#### The input ####
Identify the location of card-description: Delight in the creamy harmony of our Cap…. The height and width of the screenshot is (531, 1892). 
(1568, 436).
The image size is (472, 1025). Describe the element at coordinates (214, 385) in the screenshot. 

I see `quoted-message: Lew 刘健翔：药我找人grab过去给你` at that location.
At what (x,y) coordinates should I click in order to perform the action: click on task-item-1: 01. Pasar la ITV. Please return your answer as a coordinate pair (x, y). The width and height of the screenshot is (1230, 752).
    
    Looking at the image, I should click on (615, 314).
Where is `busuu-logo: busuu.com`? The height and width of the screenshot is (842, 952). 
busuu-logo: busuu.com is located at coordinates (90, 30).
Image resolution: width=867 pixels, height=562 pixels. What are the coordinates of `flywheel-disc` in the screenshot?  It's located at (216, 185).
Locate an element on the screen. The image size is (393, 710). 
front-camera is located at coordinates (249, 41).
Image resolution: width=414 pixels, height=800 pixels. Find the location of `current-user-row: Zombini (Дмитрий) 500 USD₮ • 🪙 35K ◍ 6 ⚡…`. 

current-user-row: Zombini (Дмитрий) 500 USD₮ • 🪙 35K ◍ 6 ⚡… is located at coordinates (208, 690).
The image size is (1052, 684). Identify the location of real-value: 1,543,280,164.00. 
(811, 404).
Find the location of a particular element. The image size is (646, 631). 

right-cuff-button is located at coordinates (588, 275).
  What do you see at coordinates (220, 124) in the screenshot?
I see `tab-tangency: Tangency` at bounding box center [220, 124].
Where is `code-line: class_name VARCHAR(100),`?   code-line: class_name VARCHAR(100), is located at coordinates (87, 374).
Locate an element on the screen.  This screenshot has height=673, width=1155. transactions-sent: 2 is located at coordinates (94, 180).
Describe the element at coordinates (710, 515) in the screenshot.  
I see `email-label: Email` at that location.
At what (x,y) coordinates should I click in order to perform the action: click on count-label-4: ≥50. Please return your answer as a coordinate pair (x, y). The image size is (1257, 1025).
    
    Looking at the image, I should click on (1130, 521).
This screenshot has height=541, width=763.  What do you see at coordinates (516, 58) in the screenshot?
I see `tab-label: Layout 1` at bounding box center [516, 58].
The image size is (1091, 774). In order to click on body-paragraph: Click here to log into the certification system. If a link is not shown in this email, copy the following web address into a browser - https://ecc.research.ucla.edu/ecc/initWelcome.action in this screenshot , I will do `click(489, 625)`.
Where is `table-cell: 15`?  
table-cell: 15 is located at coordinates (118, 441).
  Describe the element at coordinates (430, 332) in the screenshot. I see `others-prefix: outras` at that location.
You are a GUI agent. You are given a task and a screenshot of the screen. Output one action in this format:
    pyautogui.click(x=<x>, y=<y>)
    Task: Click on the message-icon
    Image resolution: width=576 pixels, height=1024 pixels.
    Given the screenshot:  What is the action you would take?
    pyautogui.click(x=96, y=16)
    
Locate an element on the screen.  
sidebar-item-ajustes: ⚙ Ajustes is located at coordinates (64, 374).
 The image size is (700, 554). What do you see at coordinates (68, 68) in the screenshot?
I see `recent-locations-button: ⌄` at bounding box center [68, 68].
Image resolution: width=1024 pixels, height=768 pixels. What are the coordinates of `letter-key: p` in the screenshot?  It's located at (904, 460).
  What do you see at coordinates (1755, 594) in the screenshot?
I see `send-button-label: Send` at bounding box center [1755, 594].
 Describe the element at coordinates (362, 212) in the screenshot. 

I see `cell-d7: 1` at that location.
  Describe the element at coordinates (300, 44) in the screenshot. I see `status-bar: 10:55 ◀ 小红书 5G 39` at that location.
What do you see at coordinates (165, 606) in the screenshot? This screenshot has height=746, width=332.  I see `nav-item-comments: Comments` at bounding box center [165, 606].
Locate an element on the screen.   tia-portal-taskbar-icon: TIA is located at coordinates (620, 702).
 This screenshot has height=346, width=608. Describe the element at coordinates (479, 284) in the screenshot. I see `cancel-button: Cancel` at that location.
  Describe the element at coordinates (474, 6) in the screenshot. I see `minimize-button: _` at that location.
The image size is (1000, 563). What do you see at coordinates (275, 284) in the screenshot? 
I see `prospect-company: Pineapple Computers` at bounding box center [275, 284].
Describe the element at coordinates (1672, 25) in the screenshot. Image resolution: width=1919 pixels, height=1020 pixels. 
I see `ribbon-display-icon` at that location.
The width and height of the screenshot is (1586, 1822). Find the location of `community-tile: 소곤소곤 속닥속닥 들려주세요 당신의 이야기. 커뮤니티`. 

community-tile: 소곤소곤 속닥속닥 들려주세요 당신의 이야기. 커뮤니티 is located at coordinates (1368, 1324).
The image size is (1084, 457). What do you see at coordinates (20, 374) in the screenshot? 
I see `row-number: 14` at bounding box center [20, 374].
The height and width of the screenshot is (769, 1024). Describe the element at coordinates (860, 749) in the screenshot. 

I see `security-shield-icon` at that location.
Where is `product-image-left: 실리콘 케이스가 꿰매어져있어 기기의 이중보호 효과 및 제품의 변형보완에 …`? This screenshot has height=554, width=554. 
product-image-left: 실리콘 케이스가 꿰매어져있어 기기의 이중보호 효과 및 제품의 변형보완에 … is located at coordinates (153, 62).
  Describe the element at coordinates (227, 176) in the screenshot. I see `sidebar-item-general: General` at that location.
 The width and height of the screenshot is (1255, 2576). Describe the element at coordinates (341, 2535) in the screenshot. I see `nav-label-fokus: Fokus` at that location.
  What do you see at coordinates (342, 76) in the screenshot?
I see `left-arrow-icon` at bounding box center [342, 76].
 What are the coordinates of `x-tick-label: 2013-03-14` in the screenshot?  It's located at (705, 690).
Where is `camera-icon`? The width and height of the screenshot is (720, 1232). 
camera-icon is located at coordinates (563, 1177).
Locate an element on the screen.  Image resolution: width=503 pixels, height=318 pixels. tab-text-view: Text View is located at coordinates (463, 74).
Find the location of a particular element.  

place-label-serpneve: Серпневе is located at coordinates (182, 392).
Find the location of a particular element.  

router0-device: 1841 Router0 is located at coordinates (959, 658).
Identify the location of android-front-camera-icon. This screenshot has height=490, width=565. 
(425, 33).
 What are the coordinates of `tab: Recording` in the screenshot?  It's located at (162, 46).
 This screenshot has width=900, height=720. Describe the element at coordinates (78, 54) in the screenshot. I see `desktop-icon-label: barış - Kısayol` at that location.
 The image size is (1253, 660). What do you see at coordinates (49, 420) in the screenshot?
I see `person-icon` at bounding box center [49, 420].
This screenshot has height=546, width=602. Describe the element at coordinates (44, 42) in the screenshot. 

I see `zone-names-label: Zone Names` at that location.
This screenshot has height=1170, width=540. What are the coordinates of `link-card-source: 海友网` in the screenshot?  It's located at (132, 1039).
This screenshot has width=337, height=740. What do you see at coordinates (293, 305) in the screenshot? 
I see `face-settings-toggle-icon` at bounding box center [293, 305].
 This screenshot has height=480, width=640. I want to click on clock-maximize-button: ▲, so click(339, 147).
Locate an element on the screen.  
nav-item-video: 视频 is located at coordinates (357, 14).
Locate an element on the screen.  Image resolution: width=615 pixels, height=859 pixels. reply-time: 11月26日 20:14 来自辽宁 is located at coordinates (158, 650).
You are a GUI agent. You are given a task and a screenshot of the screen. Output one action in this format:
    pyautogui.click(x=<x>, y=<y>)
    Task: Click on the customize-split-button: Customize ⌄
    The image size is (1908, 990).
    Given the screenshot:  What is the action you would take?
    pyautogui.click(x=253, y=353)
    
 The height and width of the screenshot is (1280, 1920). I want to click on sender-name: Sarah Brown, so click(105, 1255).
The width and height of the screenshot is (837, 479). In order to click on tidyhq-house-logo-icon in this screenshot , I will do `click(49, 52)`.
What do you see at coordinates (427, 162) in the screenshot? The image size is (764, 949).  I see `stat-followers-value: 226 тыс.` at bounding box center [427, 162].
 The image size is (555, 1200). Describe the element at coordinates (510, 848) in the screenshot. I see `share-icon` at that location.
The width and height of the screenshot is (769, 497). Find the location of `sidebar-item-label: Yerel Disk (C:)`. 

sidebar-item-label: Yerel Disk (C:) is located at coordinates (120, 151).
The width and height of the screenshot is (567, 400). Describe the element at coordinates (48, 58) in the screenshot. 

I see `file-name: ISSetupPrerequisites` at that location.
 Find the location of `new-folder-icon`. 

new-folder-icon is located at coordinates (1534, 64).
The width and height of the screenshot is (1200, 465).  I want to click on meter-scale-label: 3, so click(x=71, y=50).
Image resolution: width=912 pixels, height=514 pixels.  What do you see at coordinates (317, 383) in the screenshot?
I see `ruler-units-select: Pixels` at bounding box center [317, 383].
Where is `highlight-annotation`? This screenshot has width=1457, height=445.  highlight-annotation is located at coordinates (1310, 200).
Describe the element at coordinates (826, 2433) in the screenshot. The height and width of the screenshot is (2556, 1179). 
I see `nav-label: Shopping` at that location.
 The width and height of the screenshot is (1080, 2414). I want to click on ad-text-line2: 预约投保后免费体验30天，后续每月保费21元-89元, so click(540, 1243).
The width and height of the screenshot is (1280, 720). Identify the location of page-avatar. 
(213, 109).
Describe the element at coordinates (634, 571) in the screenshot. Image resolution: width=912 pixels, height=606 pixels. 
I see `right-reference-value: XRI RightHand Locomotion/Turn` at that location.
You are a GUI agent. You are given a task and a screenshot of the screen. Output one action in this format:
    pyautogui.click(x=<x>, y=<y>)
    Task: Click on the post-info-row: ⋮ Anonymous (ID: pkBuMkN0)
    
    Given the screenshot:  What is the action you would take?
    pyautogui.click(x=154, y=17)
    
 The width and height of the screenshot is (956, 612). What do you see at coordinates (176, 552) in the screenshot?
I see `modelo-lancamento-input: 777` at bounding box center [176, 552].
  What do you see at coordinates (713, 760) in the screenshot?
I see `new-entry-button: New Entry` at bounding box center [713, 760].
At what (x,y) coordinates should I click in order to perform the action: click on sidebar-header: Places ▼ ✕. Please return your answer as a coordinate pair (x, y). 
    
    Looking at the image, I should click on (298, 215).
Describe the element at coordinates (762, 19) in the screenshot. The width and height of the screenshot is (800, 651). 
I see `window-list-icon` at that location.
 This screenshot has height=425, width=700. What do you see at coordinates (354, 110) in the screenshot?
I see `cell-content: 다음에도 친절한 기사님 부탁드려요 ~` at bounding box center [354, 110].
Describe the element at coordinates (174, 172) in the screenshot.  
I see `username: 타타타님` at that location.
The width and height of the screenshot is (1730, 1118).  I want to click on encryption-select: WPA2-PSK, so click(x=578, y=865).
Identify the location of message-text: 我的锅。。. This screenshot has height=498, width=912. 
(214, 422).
####
Your objective = Copy the records again from the line containing "The image size is (1091, 774)." down through the line containing "What do you see at coordinates (165, 606)", with "Where is" changed to "Where can I find" and everything else left the same.

Answer section =
The image size is (1091, 774). In order to click on body-paragraph: Click here to log into the certification system. If a link is not shown in this email, copy the following web address into a browser - https://ecc.research.ucla.edu/ecc/initWelcome.action in this screenshot , I will do `click(489, 625)`.
Where can I find `table-cell: 15`?  
table-cell: 15 is located at coordinates (118, 441).
  Describe the element at coordinates (430, 332) in the screenshot. I see `others-prefix: outras` at that location.
You are a GUI agent. You are given a task and a screenshot of the screen. Output one action in this format:
    pyautogui.click(x=<x>, y=<y>)
    Task: Click on the message-icon
    Image resolution: width=576 pixels, height=1024 pixels.
    Given the screenshot:  What is the action you would take?
    pyautogui.click(x=96, y=16)
    
Locate an element on the screen.  
sidebar-item-ajustes: ⚙ Ajustes is located at coordinates (64, 374).
 The image size is (700, 554). What do you see at coordinates (68, 68) in the screenshot?
I see `recent-locations-button: ⌄` at bounding box center [68, 68].
Image resolution: width=1024 pixels, height=768 pixels. What are the coordinates of `letter-key: p` in the screenshot?  It's located at (904, 460).
  What do you see at coordinates (1755, 594) in the screenshot?
I see `send-button-label: Send` at bounding box center [1755, 594].
 Describe the element at coordinates (362, 212) in the screenshot. 

I see `cell-d7: 1` at that location.
  Describe the element at coordinates (300, 44) in the screenshot. I see `status-bar: 10:55 ◀ 小红书 5G 39` at that location.
What do you see at coordinates (165, 606) in the screenshot? This screenshot has height=746, width=332.  I see `nav-item-comments: Comments` at bounding box center [165, 606].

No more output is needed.